今年は、残暑が厳しく9月中旬になってもまだ30度を超す日が続いている。
しかし、さすがに秋分の日前頃から、朝晩は少し涼しくなって来た。
私はこの時期の、秋の気配を感じられる夕陽を観るのが好きだ。自坊の近くに、富士山と共に丹沢連峰が遠望できる、広々とした農業専用地域がある。田んぼの稲穂が黄金色になりはじめている時、天気の良い日だった夕方に、時々散歩をする。雲は朱色に染まったり、様々な色の変化があり、落日の美しさを観る事ができる。
この時期に思う言葉が「日想観」だ。
日想観とは、浄土三部経のひとつ観無量寿経の中で説かれている、お釈迦様の教えから来ている。インドのマガタ国の王子である息子の阿聞世(あじゃせ)によって牢に閉じ込められた、母の王妃である韋提希(いだいけ)夫人が、お釈迦さまに救いを求める。
「王舎城の悲劇」で始まる、このお経の中で、「業障(ごっしょう)を浄め除き、諸仏の前に生まれる」方法として、阿弥陀仏と極楽浄土の観想法を、十六の教えで説いている。その中で一番初めに出てくるのが日想観になっている。
日想観の意味するところは、阿弥陀仏のおられる西に沈む、夕陽を拝して極楽浄土を感じる修行の一つだ。
日想観の名所に、大阪市天王寺区の四天王寺がある。法然上人二十五霊場第六番霊場になっている。
その四天王寺に、九月初旬に増上寺布教師会研修会の参加者、四十数名と共に私にとっては初めての参拝させていただいた。新鮮な思いがしたのは、寺院入口に巨大な石の鳥居がある事だ。西大門(極楽門)の外側に位置する石の鳥居は、元は木造であったが、永仁2年(1292)に石造りに改められ現在に至る。年号が判明している物としては、日本最古になる。
石の鳥居の中央に掲げられた扁額は、縦1.5メートル、横11メートルで、鋳銅製?形になっている。その中の文字には
「釈迦如来 転法輪処 当極楽浄土 東門中心」
とある。意味は、「釈迦如来が法を説き、ここが極楽浄土の東門の中心である」と言う事になる。

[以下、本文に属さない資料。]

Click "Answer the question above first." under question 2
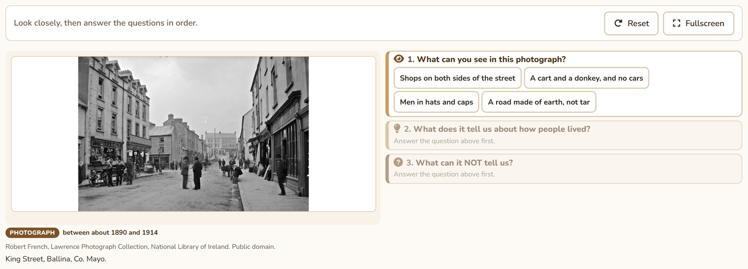The image size is (748, 269). click(444, 141)
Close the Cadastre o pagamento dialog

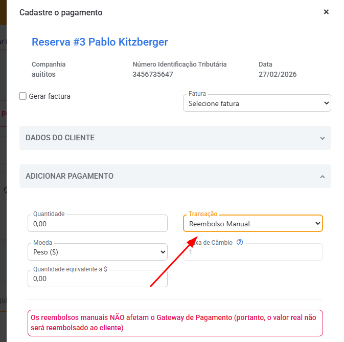point(326,12)
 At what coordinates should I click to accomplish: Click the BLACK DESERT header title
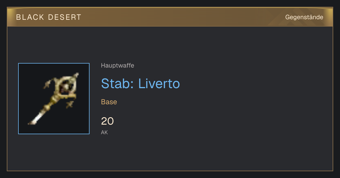[x=49, y=17]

平安時代には、四天王寺は日想観の聖地であった。石の鳥居と西大門との間には、念仏三昧の関連諸堂があり、浄土信仰の霊地として隆盛を極めていたという。
四天王寺は、聖徳太子が飛鳥時代に創建したと言われている、我が国最古の寺だ。この寺が日想観の名所になった理由は、昔の四天王寺付近は難波津(なにわのつ)といわれていて、湾が今よりも東に深くはいりこんでいた。寺がある高台から眺めると、西方の海に沈む夕陽がことのほか美しく西方浄土を思わせる絶景だったからだ。
そして、都の西方を守護する鎮護国家の官寺だったために、四天王像は西を向いていた。海の彼方から来る敵を睨むように、新しい伽藍になる昭和38年(1963)までは、横一列に並んでいた。広々とした境内の中には、多くの堂宇がある。和宗総本山としての、御本尊は金堂に安置されている救世観音菩薩だ。
ひき続き、法然上人二十五霊場第七番、四天王寺西大門と石の鳥居の、すぐ坂の先にある一心寺を参拝させていただいた。
法然上人は、一心寺で文治元年(1185)の春彼岸の頃に、日想観を修められた。その時代には、大阪湾はもちろん、四天王寺と同様に遠くには淡路島と六甲山を望み、明石海峡に沈む夕日は格別の美しさであったと伝えられている。
観無量寿経の中で、絶望の淵に立っていた韋提希夫人に、お釈迦様が西方浄土を観想する教えをお説きになったのが、日想観だ。
夕闇が迫る中、光輝く希望に満ち溢れる太陽は、心の暗がりに光明をもたらす慈悲の心になる。これから益々夕陽の美しい季節になって来る、西方に沈む太陽を拝む日想観を、おすすめしたいと思う。